Member of the Pennsylvania House of Representatives from the 34th district
- Incumbent
- Assumed office February 21, 2023
- Preceded by: Summer Lee

Personal details
- Born: Ohio, U.S.
- Party: Democratic
- Spouse: Andrew Horowitz
- Education: Case Western Reserve University (B.A.) University of Pittsburgh (J.D., M.P.P.M.)
- Occupation: Lawyer

= Abigail Salisbury =

American politician

Abigail Salisbury is an American politician and lawyer. She is a member of the Democratic Party and has represented the 34th district in the Pennsylvania House of Representatives since 2023.
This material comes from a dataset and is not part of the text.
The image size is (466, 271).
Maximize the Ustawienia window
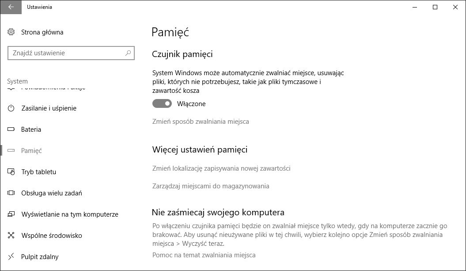[x=435, y=7]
==Early life and education==
Salisbury was born in Ohio, but moved to Pennsylvania in grade school. She graduated from Fairview High School in 2000. Salisbury attained a bachelor of arts degree from Case Western Reserve University in 2004 and a juris doctor and a Master of Public Policy and Management (M.P.P.M.) from the University of Pittsburgh in 2007 and 2013, respectively.

==Career==
An attorney, Salisbury ran a low cost law firm representing nonprofits and small businesses. She was also a First Amendment law professor at the University of Pittsburgh and the executive director of the university's legal news and research service. Salisbury previously taught international human rights law in Kosovo and Ethiopia.

From 2018 to 2022, Salisbury served on the borough council of Swissvale, Pennsylvania. She served as council president during her final two years.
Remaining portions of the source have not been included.